> Dataset records
------------------------------------------------------------
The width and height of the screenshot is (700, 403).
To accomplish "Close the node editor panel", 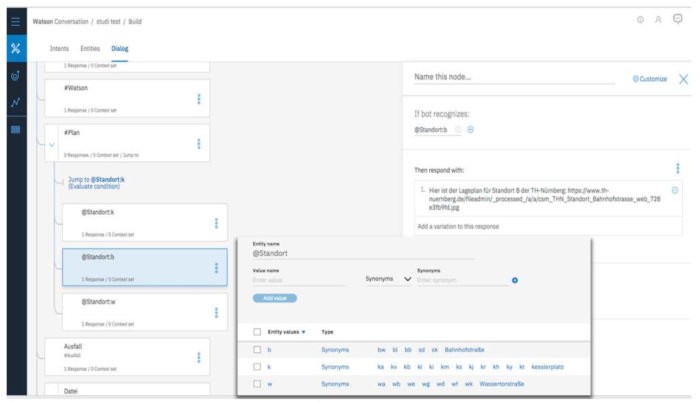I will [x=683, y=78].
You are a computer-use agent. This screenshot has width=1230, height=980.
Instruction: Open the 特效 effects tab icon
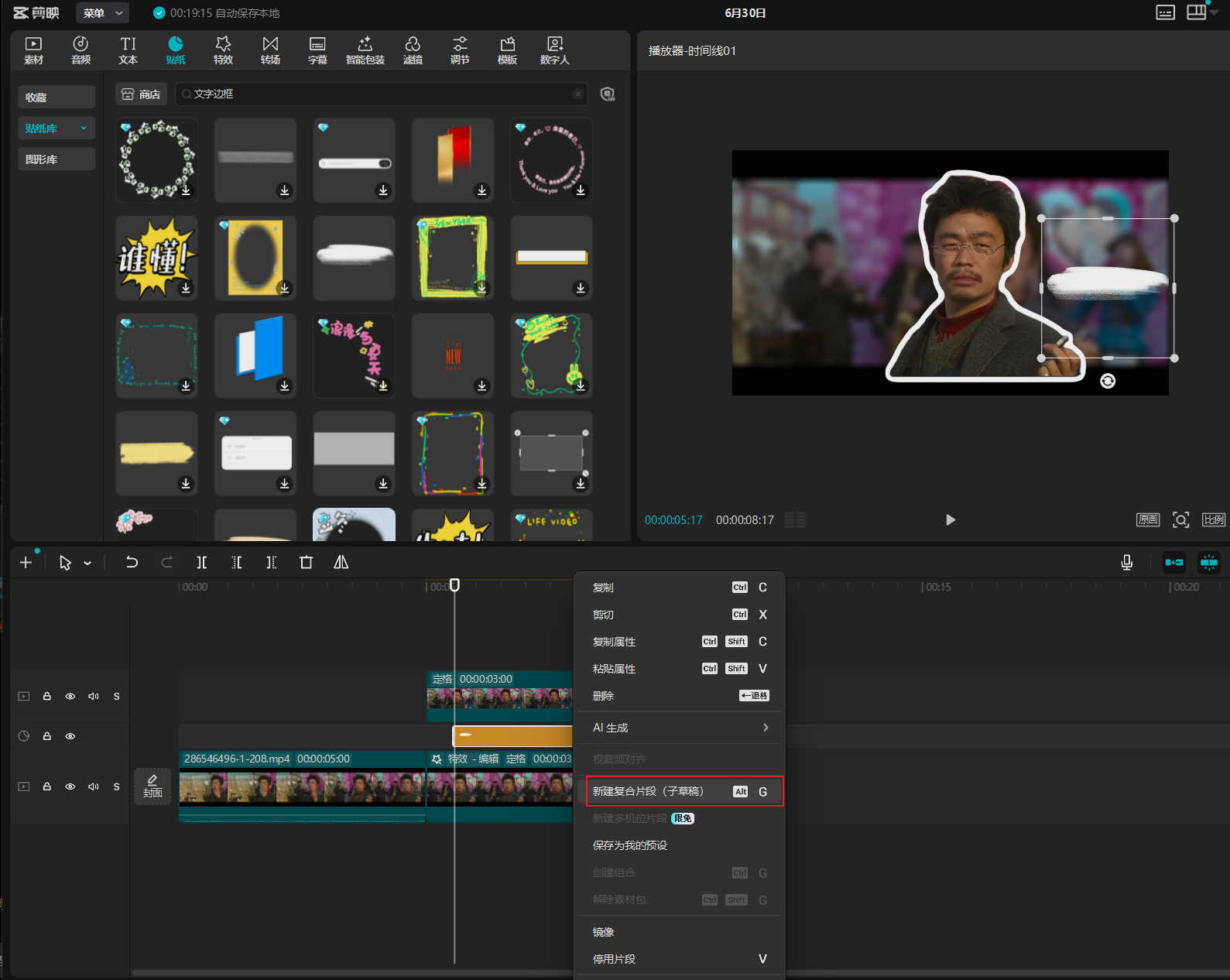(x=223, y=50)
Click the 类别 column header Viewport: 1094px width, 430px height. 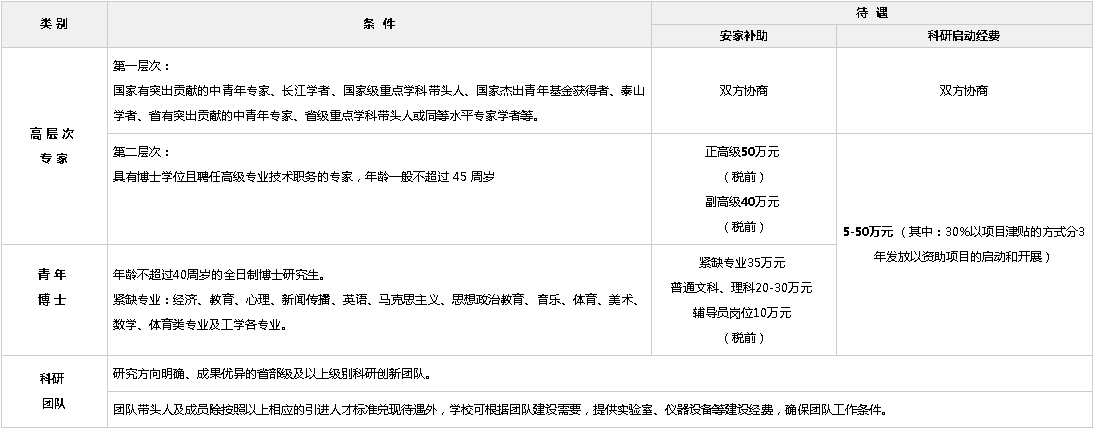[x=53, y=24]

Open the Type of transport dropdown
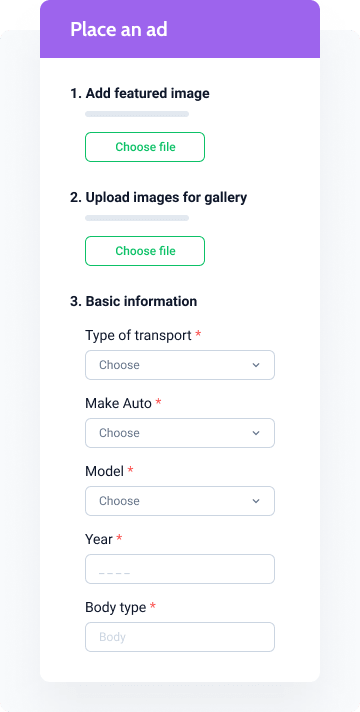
------------------------------------------------------------
> TASK REQUIREMENTS
Count the lines of the data that contain the string "Open", with case counting, and reply with only that number.

> TASK RESULT
2